Beyond  /  Q&A

When ‘Nice Jewish Boys and Girls’ in the US First Took up the Palestinian Cause

According to Geoffrey Levin’s ‘Our Palestine Question,’ divides over Israeli policy aren’t new – they existed before American Jews fully embraced Zionism.

Much of your book centers on the internal struggles of the American Jewish Committee, which you write was considered by Israelis as “the single most politically influential Jewish group in the United States in the 1950s.” What readers may not realize, and is a key theme in the book, is that the AJC, like the American Jewish community itself, wasn’t always the pro-Israel juggernaut we know today, but has a much more complicated relationship with Israel. It may not be apparent now, but the Jewish mainstream at this time was still conflicted about supporting a Jewish state, for a variety of reasons. 

This doesn’t make sense to a lot of people today, but basically the AJC was saying, “We want to help Israel because there are Jews there, but we don’t ascribe to the more doctrinaire vision of Zionism at the time that requires Jews go back to Israel or views Jews as a nation.”

Your book includes chapters on the wide variety of American Jewish dissent over Israel, well before the current era. There are American Jews who are ideologically and religiously opposed to Zionism; others who are, let’s say, prematurely pro-Palestinian, but were certainly committed to the idea of a Jewish state; and activists who say Jews don’t deserve a state and certainly not in Palestine.

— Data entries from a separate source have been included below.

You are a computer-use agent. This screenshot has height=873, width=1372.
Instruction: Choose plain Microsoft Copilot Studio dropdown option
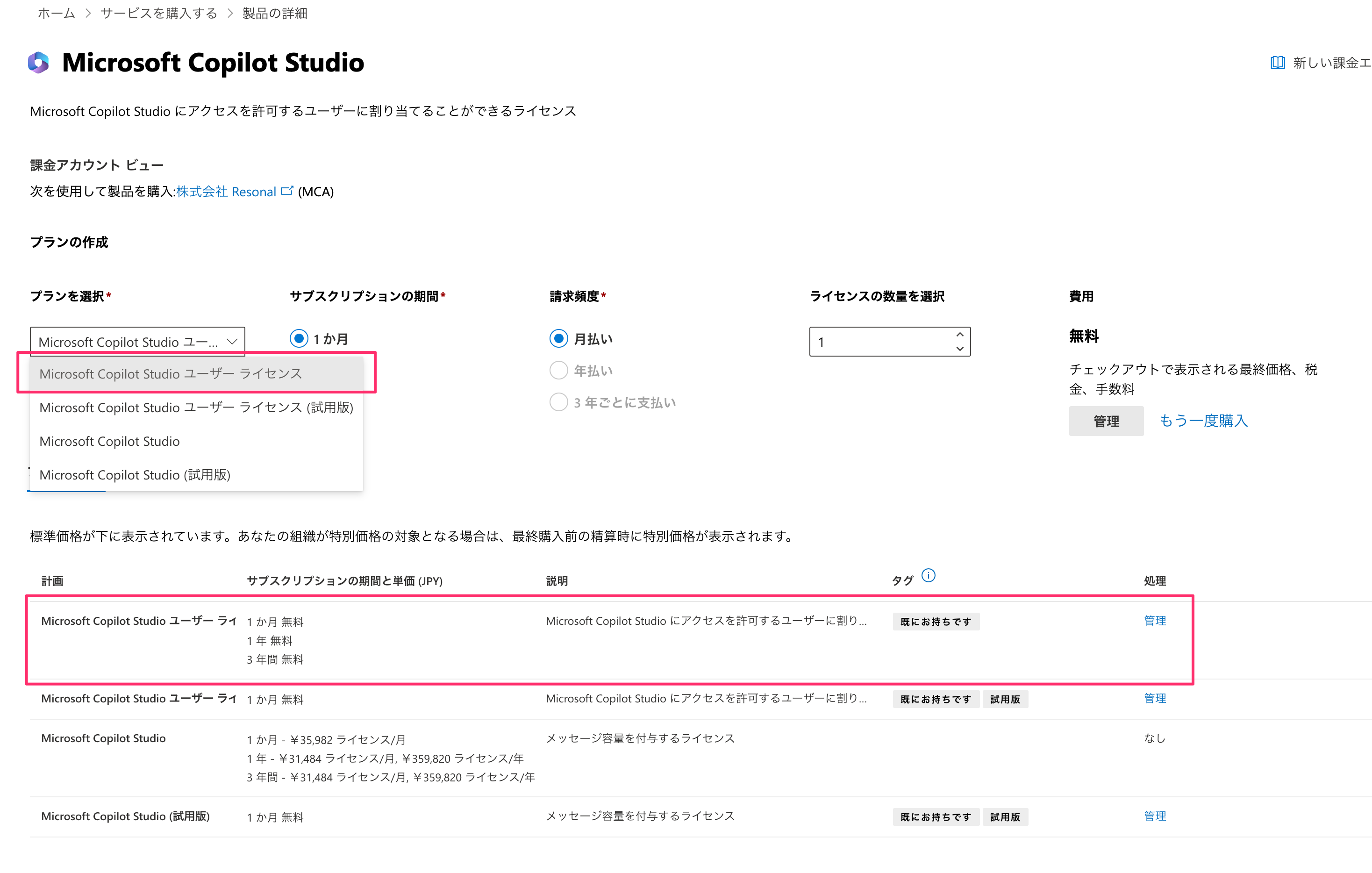coord(109,441)
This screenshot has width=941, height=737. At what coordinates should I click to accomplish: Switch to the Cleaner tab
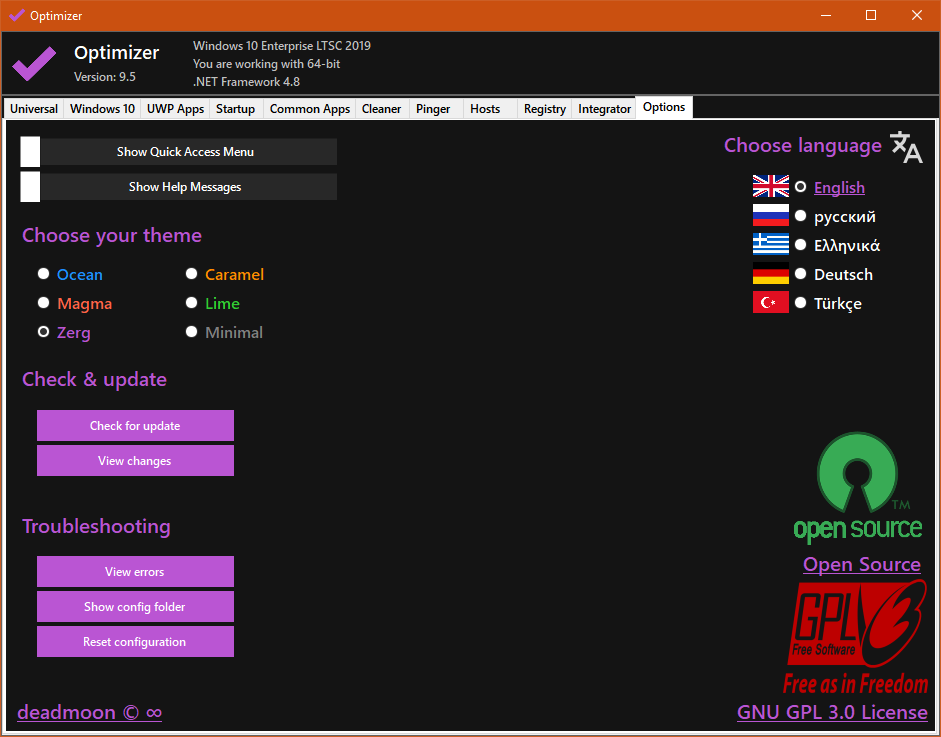point(381,109)
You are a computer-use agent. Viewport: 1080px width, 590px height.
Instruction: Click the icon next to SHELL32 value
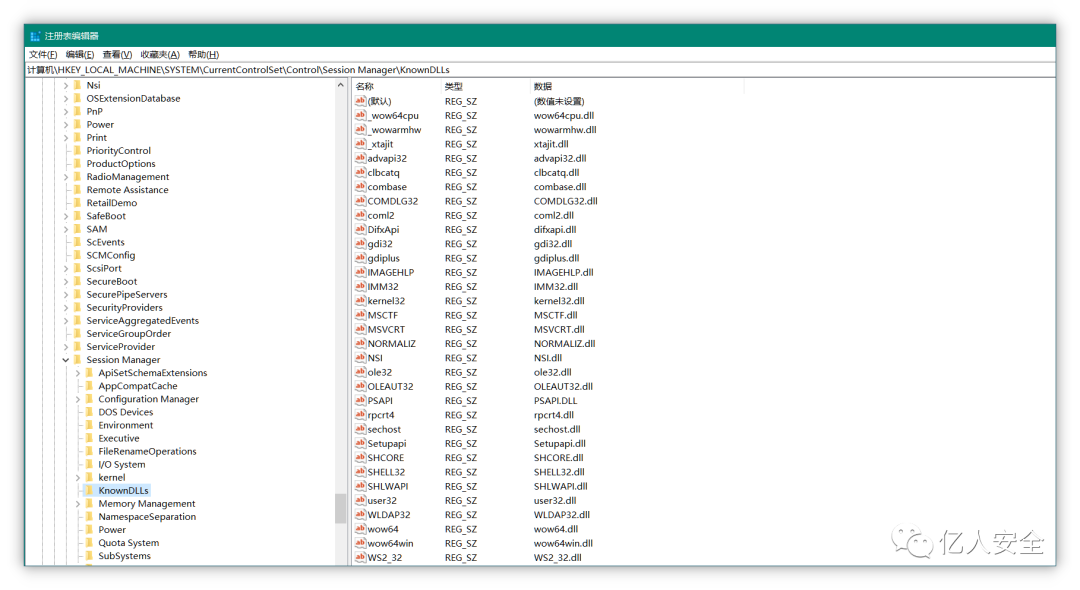pos(360,472)
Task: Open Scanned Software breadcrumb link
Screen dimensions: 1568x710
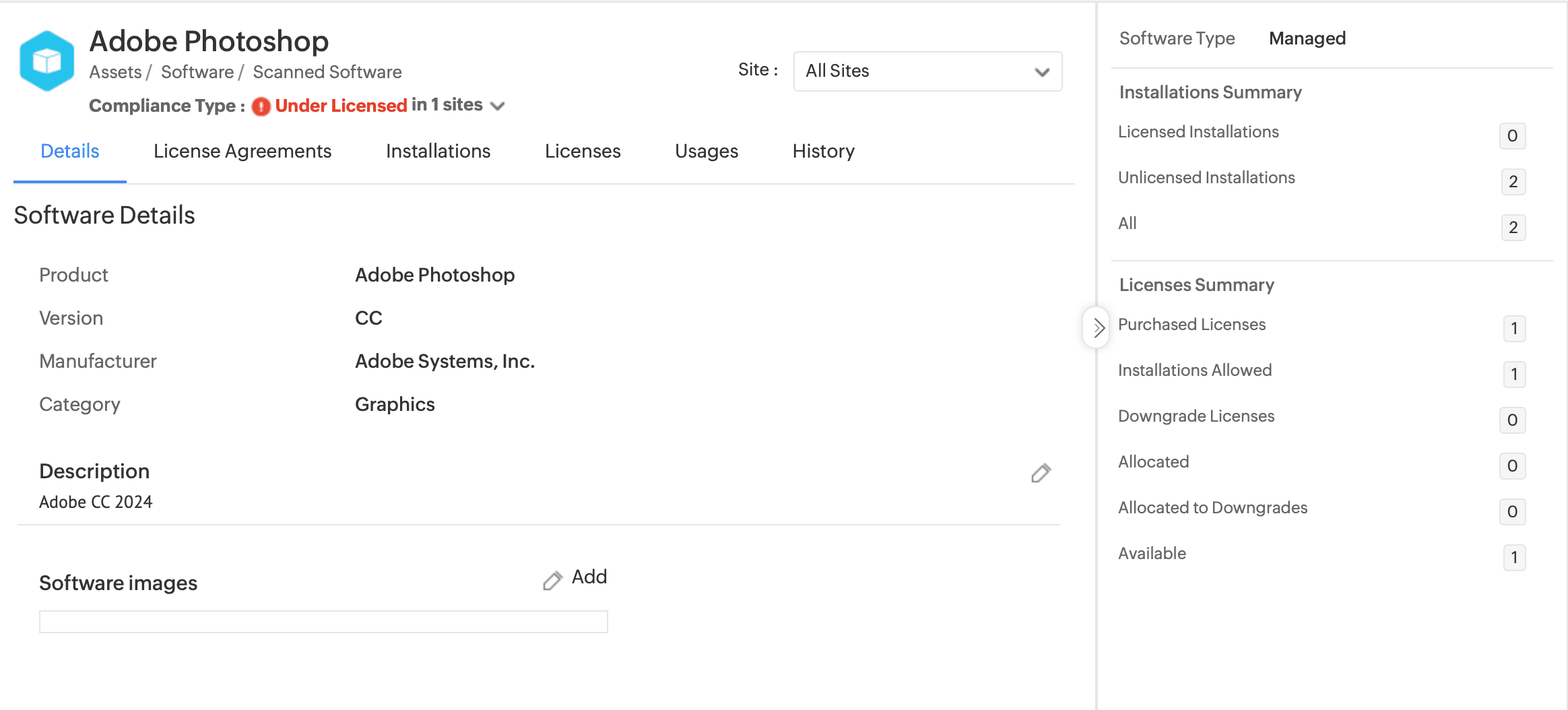Action: pos(327,72)
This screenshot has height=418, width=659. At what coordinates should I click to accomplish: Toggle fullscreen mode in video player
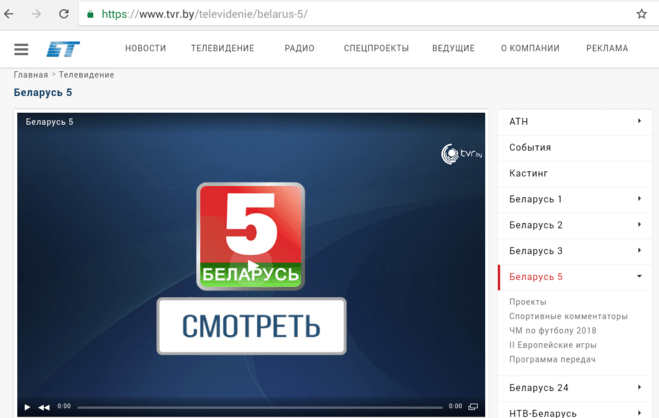(473, 407)
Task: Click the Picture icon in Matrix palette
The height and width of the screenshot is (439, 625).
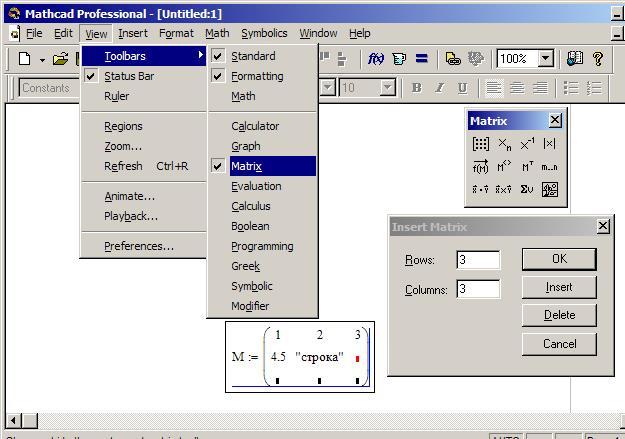Action: pos(550,189)
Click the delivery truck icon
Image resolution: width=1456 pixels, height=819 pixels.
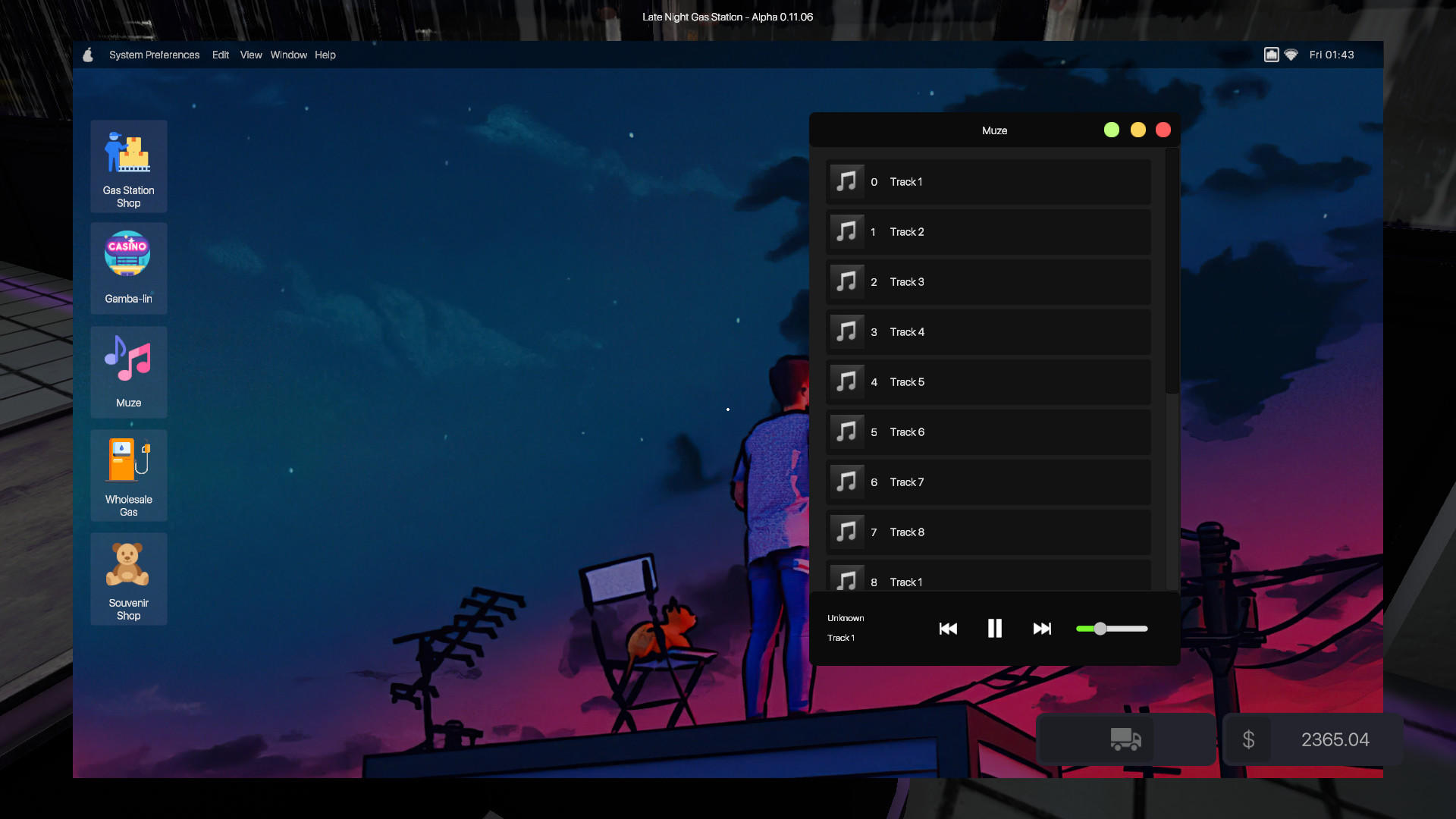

This is a book about people who have all these labels, who are Jewish, who care about Palestinians in a variety of ways and imagine lots of solutions. So there were anti-Zionist Jews in the ’40s and ’50s who didn’t necessarily care about Palestinians, but were anti-Zionist because of the American context and what their idea of Jewish identity is. In the ’50s and ’60s, I show this story about how some people began making the Palestinian rights issue part of their chief reasons for opposing Zionism. There are people like Rabbi Elmer Berger, executive director of the American Council for Judaism [from 1942 to 1955], who comes out of the Reform tradition and a Jewish tradition of anti-nationalism for Jews, and people like Sharon Rose, who calls herself a “nice Jewish girl from New York” and goes to Israel and rejects Zionism because of the Palestinian rights issues, in the 1970s, when it wasn’t a huge movement.